18 March 2013/06 Jumada l-Ula 1434/28 Esfand 1391/07 Yi-Mao (2nd month) 4711
The people of Cyprus are almost up in arms over a heavy tax that could be imposed on their bank accounts. The tax is part of a privately funded bailout deal from Too Big to Jail European banks. The tax would go to those banks, not to any government.
Banks in Cyprus have closed their branch offices and turned off their ATMs to try and stop the wave of people who want to withdrawal all their money.

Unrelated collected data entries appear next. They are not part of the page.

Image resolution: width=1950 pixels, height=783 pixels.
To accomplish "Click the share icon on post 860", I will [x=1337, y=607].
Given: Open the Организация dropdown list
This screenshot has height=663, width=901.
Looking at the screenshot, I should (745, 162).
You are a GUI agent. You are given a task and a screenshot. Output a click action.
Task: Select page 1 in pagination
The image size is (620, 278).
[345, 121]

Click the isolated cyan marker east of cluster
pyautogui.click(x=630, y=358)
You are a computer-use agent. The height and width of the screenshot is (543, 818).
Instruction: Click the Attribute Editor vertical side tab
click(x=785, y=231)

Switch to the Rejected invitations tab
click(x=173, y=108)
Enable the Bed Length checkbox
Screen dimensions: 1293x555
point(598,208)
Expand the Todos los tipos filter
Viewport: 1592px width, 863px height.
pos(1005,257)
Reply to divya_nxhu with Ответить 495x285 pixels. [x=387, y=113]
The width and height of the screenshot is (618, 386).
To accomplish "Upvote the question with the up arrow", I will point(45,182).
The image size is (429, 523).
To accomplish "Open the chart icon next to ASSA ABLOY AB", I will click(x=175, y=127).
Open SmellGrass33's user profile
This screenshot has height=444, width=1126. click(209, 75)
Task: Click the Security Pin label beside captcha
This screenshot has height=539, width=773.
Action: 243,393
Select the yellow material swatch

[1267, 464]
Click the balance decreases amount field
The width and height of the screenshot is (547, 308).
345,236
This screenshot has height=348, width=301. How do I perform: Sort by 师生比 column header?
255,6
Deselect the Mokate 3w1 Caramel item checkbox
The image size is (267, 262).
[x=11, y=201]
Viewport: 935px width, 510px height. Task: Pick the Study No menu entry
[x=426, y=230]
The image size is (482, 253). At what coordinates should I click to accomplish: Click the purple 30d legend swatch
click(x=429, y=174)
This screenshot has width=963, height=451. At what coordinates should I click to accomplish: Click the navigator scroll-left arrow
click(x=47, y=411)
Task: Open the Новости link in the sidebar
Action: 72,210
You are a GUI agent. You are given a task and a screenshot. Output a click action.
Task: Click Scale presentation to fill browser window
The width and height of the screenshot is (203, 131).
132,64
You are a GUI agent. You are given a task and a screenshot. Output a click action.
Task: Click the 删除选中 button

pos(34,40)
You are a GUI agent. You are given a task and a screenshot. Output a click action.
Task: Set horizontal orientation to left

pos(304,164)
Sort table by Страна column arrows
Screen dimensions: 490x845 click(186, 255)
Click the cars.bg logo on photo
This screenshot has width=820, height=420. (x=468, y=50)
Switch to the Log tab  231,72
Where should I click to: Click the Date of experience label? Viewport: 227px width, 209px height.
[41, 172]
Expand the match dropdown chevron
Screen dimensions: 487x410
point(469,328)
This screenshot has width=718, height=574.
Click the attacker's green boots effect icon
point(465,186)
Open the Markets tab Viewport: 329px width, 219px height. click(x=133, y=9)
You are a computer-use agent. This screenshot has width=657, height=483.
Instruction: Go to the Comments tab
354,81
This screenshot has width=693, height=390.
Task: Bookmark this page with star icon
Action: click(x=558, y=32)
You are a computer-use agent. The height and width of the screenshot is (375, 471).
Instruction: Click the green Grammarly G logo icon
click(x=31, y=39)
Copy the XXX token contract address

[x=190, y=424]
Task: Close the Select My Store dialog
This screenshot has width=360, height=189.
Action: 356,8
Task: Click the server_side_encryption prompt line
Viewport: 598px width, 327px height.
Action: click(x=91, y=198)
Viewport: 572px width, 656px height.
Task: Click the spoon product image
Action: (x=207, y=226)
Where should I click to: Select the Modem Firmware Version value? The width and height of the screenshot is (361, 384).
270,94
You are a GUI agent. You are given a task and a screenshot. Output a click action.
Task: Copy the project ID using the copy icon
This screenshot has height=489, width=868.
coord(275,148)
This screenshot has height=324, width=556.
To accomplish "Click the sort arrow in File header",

Germany’s Deutsche Welle (DW) is reporting that the bank account tax is a “test case”, and could be imposed on other countries: “People feel anger first of all, and fear. I saw people waiting in front of ATMs over the weekend who were shouting: ‘Why are they doing this to us? Is this some kind of an experiment?’ They say Cyprus is seen as a small country that can be the test tube for the whole of Europe. If this is going to work here, they say, it’s going to be applied in other countries. Cypriots are angry because they say they’ve been working for years and now somebody comes and steals their money.”-Flora Alexandrou, journalist
It’s not just individual account holders who’ll be forced to pay the new corporate imposed tax, but businesses, investors and even other banks!
The bank account tax is going to hit Russian banks hard, because they’ve got big bucks in Cypriot bank accounts. It’s reported that Russia’s second biggest bank will end up paying 130 million euros ($168 million USD) in taxes! So what happens if Russia’s banks pullout the tens of billions they have in Cypriot banks?
Russia’s President, Vladimir Putin, called the European banks’ imposed tax “unjust, unprofessional and dangerous.”